1.一种面向应用系统的风险处理确定方法，其特征在于，包括：

基于应用系统的资产信息确定安全检测项目，并执行与所述安全检测项目对应的安全检测；

基于所述资产信息和所述安全检测的检测结果生成系统规范风险信息；

确定实际安全漏洞，所述实际安全漏洞基于所述系统规范风险信息确定；

对确定的实际安全漏洞进行漏洞加固；

若加固成功，返回所述基于所述资产信息确定安全检测项目，并执行与所述安全检测项目对应的安全检测的步骤；

若加固失败或没有加固，根据实际安全漏洞的风险等级、漏洞对象载体数值和应用系统等保级别计算所述应用系统的残余风险，其中的漏洞对象载体包括业务应用、基础环境和代码程序；

根据所述残余风险和风险调节因子计算确定所述应用系统的当前风险值，其中所述风险调节因子的确定包括：确定历史各责任开发公司的漏洞数量的平均值和标准差值；确定所述应用系统所属责任开发公司的当前漏洞数量；计算当前漏洞差值，所述当前漏洞差值＝(当前漏洞数量-漏洞数量的平均值)；根据所述当前漏洞差值与所述漏洞数量的标准差值的比值确定调节值1；分别确定历史各责任开发公司的高风险、中风险和低风险漏洞的整改时间的平均值和标准差值；分别确定所述应用系统所属责任开发公司的高风险、中风险和低风险漏洞的当前整改时间；分别计算高风险、中风险和低风险的当前整改时间差值，所述当前整改时间差值＝(当前整改时间-整改时间的平均值)；根据不同风险级别的当前整改时间差值与对应风险级别的整改时间的标准差值的比值，以及所述调节值1确定不同风险级别的调节值2，分别为高风险调节值2、中风险调节值2和低风险调节值2；根据所述高风险调节值2、中风险调节值2和低风险调节值2以及预设算法确定风险调节因子；

根据所述当前风险值及预设规则确定风险处理类型。

2.根据权利要求1所述的面向应用系统的风险处理确定方法，其特征在于，所述基于应用系统的资产信息确定安全检测项目，并执行与所述安全检测项目对应的安全检测，包括：

基于应用系统的资产信息确定安全检测项目，并采用多种安全工具执行与所述安全检测项目对应的安全检测；

其中包括：采用不同类型的安全工具对同一个安全检测项目进行安全检测；

则所述确定实际安全漏洞，包括：

将至少有2个安全工具检测出的同一个安全漏洞确定为实际安全漏洞。

3.根据权利要求1所述的面向应用系统的风险处理确定方法，其特征在于，所述确定实际安全漏洞，包括：

对于只有一个安全工具检测出的安全漏洞，根据用户输入的确定信息，将其确定为实际安全漏洞。
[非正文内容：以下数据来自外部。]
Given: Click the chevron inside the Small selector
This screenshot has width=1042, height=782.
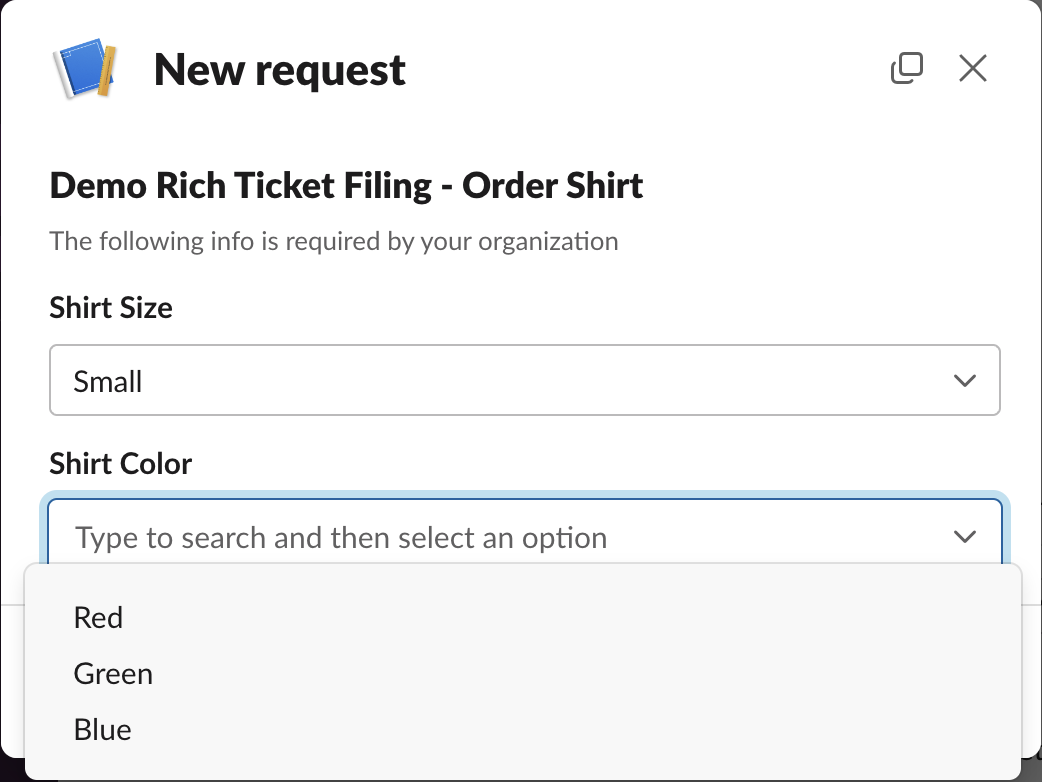Looking at the screenshot, I should click(965, 380).
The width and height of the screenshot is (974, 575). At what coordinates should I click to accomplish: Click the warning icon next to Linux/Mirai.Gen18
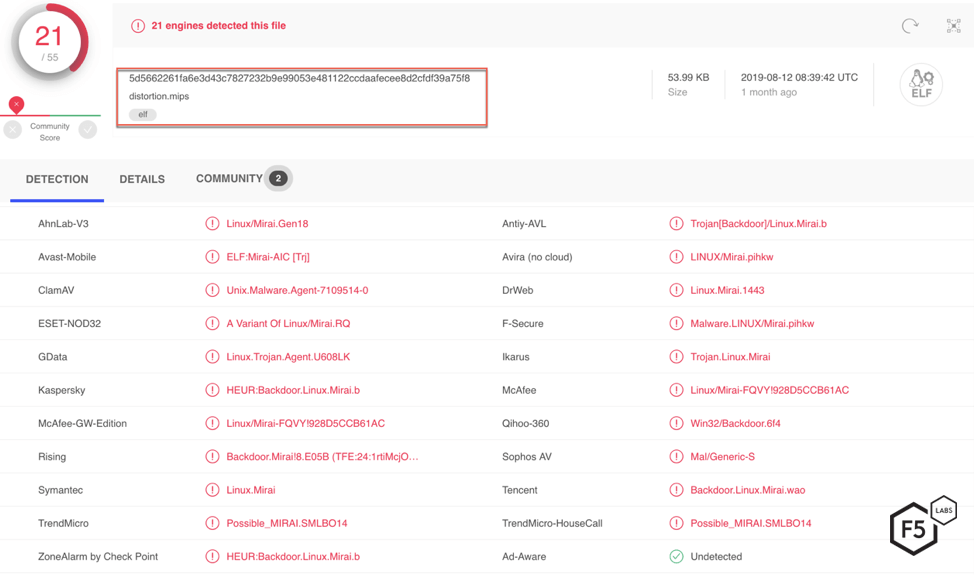point(212,224)
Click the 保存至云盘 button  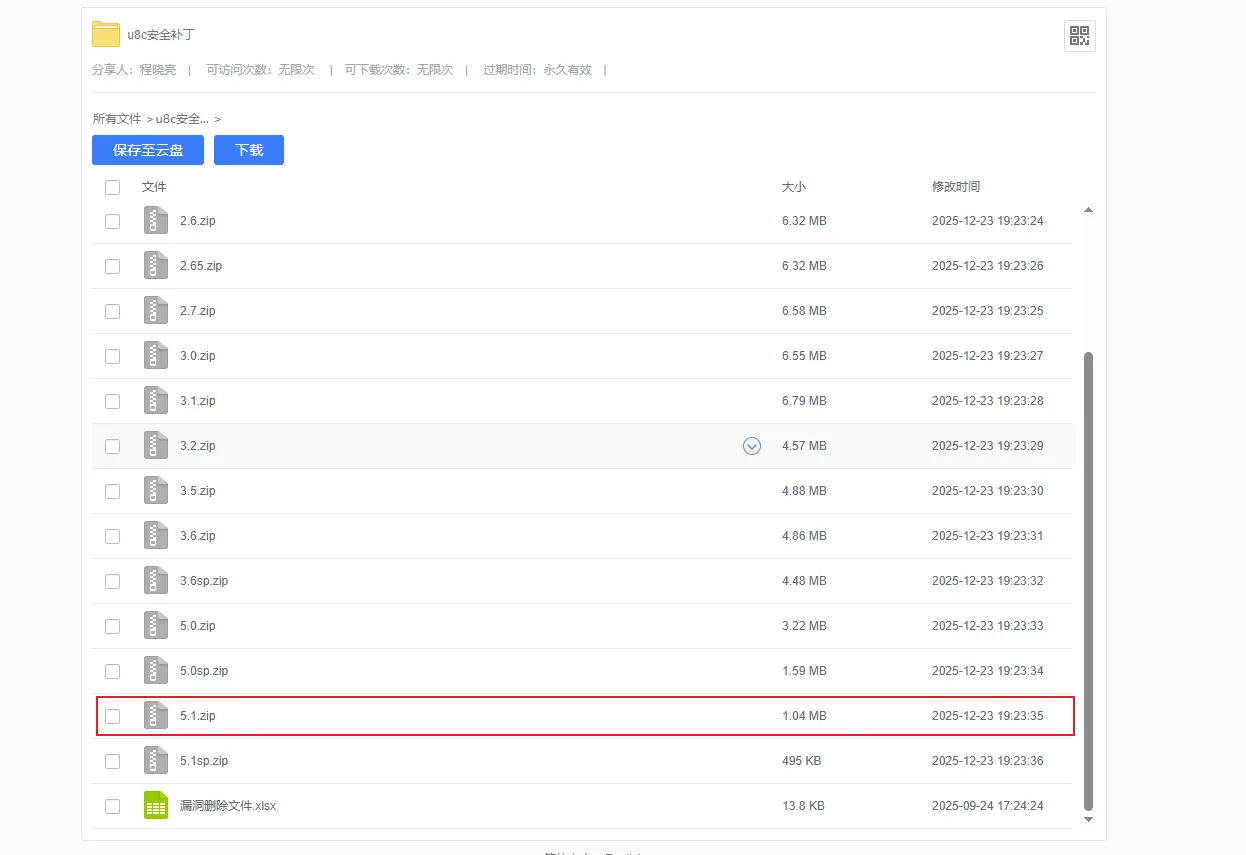[148, 150]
4.根据权利要求1所述的面向应用系统的风险处理确定方法，其特征在于，所述根据实际安全漏洞的风险等级、漏洞对象载体数值和应用系统等保级别计算所述应用系统的残余风险，包括：

将各个实际安全漏洞的风险值求和，得到所述应用系统的残余风险，其中所述风险值＝(漏洞风险等级*漏洞对象载体数值*应用系统等保级别)。

5.根据权利要求1所述的面向应用系统的风险处理确定方法，其特征在于，所述根据所述残余风险和风险调节因子计算确定所述应用系统的当前风险值，包括：

根据公式风险值＝残余风险*风险调节因子，计算确定所述应用系统的当前风险值。

6.根据权利要求1所述的面向应用系统的风险处理确定方法，其特征在于，所述根据所述当前风险值及预设规则确定风险处理类型，包括：

根据所述当前风险值与预设阈值的比较结果，确定风险处理类型为回避风险、减少风险、转移风险或接受风险。